In letzter Zeit entspinnt sich zunehmend eine Debatte darüber, ob Ärzte ihren Patienten legale medizinische Maßnahmen, gegen die sie religiöse oder moralische Bedenken haben, vorenthalten dürfen. F. A. Curlin et al. untersuchten nun, wie Mediziner über ihre moralischen Rechte und Verpflichtungen bei solchen Konflikten denken. N Engl J Med 2007; 356: 593-600

Für ihre Studie verschickten die Autoren an 2000 zufällig ausgewählte US-amerikanische Ärzte im Alter bis maximal 65 Jahren einen 12-seitigen Fragebogen. Ziel war es herauszufinden, wie sich Ärzte verhalten, wenn sie moralische oder religiöse Bedenken gegen vom Patienten gewünschte legale medizinische Maßnahmen haben. Kernpunkt bildeten die Fragen, ob es ethisch vertretbar ist, wenn der Arzt im Falle eines moralischen Konflikts dem Patienten seine Einwände darlegt, ob er verpflichtet ist, dem Patienten Informationen zu allen möglichen Optionen einschließlich der gewünschten Maßnahme zu geben, und ob er den Patienten zur erhofften Behandlung an einen Kollegen überweisen muss. Vorwiegend ging es hierbei um die terminale Sedierung Sterbender, Abtreibungen nach Versagen der Kontrazeption und den Wunsch Minderjähriger, Verhütungsmittel ohne Einverständnis der Eltern verschrieben zu bekommen.

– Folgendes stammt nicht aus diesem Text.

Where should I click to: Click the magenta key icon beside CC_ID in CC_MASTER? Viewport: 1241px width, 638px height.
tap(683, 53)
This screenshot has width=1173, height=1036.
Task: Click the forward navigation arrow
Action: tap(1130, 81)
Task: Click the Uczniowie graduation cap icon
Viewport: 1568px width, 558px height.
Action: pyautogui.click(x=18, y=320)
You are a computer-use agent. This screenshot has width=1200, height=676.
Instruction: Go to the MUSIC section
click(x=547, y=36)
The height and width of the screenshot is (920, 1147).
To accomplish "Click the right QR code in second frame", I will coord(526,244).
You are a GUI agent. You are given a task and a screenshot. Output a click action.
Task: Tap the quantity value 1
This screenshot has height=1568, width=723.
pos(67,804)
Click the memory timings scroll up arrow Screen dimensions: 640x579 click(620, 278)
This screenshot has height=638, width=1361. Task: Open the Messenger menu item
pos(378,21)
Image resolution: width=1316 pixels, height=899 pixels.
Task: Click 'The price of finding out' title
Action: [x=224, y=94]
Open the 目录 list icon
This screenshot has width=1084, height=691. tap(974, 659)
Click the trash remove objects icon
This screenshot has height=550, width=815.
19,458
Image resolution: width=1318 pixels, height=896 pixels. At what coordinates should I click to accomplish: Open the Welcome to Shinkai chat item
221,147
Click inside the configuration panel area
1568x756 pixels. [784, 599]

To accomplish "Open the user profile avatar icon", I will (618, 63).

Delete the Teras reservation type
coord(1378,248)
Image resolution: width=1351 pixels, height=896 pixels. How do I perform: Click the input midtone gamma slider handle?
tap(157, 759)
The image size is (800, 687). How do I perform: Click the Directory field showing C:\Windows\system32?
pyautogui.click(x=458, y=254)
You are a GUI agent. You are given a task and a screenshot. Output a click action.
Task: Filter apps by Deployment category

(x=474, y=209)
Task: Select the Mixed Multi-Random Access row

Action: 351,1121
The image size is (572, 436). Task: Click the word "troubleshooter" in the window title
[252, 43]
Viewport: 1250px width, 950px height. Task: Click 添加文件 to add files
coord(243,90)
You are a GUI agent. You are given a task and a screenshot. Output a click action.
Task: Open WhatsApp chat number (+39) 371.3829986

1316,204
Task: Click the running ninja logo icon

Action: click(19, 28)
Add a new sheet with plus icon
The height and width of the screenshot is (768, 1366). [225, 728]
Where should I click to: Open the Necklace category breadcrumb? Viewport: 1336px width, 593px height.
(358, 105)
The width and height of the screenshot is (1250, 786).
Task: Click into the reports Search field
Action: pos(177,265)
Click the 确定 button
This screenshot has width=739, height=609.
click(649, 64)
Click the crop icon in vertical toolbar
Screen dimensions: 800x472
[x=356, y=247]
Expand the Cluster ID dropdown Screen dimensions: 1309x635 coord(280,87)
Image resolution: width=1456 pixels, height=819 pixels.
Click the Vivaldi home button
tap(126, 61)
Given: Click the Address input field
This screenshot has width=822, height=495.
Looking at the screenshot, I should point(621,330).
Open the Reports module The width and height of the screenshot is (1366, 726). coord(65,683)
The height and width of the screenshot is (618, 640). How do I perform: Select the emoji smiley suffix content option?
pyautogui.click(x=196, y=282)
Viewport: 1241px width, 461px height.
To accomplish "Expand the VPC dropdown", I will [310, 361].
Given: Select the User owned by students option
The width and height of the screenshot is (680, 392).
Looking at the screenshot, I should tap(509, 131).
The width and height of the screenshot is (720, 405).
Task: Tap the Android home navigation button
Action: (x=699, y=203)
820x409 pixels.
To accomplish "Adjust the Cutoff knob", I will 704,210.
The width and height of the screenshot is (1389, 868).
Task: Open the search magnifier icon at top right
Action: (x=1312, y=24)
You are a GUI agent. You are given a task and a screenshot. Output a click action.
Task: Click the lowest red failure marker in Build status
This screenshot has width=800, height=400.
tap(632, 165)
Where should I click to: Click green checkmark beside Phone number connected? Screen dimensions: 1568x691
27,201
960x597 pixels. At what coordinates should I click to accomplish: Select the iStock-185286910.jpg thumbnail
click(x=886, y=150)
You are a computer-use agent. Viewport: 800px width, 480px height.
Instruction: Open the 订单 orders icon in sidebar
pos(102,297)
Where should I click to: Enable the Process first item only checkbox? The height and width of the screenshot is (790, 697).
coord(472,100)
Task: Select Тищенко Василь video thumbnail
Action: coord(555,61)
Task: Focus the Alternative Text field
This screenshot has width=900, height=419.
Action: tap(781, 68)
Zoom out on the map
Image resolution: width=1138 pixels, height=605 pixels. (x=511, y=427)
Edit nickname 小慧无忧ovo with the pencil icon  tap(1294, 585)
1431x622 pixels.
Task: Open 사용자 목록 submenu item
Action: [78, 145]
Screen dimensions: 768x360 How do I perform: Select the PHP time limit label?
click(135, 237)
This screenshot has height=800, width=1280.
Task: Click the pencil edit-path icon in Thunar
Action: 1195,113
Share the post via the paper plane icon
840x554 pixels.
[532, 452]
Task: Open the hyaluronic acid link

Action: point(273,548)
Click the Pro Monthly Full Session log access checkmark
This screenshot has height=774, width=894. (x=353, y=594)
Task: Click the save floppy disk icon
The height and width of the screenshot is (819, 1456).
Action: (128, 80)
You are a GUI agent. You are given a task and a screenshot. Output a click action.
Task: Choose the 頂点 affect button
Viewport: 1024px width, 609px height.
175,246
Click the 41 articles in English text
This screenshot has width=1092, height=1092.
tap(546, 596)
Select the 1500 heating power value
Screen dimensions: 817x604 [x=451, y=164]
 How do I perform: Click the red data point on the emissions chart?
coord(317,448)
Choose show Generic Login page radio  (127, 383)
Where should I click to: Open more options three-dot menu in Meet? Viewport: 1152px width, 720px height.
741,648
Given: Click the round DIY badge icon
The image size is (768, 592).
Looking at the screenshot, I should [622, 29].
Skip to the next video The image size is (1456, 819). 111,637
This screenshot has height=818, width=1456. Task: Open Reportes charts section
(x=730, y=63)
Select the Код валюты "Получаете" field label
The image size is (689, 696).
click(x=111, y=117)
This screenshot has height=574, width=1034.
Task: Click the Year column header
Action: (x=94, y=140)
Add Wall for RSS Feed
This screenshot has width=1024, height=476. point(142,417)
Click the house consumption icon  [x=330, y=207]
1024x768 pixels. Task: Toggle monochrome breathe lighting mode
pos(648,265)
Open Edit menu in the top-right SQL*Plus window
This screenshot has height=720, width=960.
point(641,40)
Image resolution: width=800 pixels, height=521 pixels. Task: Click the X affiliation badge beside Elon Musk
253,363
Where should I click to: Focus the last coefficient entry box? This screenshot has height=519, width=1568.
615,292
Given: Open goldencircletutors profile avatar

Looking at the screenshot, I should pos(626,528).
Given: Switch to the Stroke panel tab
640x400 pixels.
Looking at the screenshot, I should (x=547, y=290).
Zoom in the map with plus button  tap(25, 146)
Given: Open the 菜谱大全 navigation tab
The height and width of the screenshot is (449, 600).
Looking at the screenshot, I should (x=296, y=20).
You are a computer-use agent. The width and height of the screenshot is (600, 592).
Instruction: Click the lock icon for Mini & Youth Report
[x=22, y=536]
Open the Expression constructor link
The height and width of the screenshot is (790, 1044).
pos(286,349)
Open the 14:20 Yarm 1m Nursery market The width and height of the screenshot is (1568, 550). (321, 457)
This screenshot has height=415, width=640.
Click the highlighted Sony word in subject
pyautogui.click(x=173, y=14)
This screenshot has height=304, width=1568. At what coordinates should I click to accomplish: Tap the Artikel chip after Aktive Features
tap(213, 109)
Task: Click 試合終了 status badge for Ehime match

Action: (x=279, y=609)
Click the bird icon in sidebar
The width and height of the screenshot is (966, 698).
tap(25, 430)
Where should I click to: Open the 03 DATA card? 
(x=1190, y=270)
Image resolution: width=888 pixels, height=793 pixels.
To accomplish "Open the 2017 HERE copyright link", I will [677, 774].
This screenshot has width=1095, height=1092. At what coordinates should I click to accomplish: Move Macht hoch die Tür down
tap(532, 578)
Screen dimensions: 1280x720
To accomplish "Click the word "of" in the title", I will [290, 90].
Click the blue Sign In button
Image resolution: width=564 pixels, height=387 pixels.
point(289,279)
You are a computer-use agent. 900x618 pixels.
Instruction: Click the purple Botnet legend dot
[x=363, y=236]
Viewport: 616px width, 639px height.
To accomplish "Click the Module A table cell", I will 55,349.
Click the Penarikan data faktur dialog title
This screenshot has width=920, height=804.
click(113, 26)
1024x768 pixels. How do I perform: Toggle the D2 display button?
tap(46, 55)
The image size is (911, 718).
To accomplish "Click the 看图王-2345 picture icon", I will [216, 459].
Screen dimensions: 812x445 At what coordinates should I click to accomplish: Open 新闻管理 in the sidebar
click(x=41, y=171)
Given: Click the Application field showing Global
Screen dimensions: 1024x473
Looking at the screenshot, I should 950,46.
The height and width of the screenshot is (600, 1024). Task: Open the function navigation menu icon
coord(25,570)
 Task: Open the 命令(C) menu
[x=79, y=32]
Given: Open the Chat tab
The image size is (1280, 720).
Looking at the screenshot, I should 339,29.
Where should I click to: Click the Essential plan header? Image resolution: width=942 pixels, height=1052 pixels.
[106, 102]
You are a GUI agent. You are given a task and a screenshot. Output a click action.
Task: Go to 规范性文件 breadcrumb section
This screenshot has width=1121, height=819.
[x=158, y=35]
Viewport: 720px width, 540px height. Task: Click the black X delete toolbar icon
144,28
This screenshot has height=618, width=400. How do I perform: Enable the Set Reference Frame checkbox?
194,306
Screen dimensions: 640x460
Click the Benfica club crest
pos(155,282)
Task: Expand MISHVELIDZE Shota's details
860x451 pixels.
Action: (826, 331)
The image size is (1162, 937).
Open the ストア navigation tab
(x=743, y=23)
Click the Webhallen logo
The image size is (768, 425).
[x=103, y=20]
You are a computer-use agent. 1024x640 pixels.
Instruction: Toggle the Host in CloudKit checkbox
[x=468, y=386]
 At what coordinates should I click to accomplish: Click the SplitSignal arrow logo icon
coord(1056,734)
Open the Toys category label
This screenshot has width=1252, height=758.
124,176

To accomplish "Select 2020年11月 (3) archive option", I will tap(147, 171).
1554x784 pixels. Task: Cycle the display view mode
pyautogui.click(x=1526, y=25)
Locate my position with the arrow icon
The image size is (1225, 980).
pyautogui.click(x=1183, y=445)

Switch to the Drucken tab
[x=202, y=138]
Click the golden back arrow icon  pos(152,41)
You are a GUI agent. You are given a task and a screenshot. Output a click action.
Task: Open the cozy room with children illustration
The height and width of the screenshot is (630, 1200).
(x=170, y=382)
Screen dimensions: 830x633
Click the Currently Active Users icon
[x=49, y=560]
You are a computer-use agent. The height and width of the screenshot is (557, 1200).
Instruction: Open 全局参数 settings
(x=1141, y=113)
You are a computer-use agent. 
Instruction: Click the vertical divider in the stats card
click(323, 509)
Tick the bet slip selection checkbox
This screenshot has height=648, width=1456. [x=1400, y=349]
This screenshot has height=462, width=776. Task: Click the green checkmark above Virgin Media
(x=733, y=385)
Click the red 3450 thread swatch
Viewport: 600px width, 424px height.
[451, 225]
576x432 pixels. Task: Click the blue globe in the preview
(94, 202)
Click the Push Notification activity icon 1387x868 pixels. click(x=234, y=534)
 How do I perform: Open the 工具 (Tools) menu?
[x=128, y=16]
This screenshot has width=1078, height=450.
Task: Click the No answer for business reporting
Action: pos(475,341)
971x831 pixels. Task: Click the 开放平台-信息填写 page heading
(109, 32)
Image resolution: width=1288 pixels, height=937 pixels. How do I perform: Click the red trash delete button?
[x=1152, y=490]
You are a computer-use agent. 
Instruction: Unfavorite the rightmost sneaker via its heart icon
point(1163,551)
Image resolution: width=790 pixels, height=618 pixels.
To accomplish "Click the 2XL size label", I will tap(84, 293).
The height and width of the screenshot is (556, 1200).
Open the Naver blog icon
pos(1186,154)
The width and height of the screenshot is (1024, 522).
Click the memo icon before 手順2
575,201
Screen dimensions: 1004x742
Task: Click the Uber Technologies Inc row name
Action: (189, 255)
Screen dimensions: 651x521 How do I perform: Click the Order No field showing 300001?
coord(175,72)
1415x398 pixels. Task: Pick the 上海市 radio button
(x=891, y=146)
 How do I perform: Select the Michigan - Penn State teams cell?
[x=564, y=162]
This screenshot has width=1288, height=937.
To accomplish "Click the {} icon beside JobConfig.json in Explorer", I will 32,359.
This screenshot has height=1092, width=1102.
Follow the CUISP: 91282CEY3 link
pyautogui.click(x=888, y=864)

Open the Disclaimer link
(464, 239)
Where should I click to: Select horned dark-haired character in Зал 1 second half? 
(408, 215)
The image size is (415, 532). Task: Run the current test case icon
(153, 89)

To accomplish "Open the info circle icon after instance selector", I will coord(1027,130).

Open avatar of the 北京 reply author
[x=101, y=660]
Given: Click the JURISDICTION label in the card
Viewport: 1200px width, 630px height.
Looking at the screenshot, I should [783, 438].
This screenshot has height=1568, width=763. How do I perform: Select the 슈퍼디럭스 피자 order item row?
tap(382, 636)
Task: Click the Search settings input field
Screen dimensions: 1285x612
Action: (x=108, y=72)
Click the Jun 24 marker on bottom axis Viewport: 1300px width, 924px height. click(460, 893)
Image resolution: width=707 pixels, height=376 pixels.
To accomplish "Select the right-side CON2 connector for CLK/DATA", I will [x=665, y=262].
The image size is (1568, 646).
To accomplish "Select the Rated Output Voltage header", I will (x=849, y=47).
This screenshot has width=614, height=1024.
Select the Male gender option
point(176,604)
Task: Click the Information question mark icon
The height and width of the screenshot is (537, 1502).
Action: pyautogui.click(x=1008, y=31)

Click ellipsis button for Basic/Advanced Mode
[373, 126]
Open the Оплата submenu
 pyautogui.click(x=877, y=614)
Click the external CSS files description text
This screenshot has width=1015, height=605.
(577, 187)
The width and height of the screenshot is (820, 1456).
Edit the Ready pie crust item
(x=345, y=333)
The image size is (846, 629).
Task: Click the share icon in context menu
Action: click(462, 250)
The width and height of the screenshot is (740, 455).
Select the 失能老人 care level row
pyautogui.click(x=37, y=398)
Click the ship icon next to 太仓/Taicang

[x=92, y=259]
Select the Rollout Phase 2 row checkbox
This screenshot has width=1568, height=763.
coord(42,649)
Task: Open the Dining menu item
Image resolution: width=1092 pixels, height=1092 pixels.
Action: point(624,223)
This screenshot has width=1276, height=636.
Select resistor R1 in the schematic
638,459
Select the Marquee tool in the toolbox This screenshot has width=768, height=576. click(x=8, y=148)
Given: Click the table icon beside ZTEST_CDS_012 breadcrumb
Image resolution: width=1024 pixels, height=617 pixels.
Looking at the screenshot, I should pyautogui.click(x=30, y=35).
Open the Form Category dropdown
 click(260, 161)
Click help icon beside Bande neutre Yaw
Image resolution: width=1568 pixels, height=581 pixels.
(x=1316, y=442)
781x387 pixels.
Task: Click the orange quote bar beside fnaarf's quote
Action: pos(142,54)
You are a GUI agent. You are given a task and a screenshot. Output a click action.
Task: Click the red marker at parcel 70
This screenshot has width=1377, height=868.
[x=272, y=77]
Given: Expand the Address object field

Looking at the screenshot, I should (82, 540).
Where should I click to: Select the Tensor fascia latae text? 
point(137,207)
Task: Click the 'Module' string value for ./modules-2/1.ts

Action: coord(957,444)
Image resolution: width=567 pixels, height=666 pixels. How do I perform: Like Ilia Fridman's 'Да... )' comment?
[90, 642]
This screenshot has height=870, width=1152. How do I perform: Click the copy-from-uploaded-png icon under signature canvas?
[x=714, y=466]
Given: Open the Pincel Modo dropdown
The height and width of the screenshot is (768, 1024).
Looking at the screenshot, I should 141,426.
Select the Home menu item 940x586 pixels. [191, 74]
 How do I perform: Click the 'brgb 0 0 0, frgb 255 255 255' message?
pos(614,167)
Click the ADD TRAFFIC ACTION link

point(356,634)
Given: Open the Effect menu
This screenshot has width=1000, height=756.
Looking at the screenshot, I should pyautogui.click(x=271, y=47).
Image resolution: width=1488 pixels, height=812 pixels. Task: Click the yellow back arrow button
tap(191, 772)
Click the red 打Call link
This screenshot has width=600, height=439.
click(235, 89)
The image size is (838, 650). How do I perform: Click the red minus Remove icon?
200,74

1 820 der ausgewählten Ärzte konnten die Autoren kontaktieren. Von diesen beantworteten 1 144 (63%) den Fragebogen. Die meisten von ihnen waren der Ansicht, dass es ethisch vertretbar sei, dem Patienten ihre Einwände darzulegen (63%). Auch meinte der Großteil, dass ein Arzt verpflichtet sei, über alle Optionen zu informieren (86%) und dass er im Falle moralischer Bedenken an einen Kollegen verweisen muss, der diese Einwände nicht teilt (71%). Den letzten beiden Punkten stimmten männliche Ärzte seltener zu, außerdem religiöse Ärzte und solche, die selbst Bedenken gegenüber moralisch umstrittenen medizinischen Maßnahmen hatten (multivariate Odds Ratio 0,3- 0,5).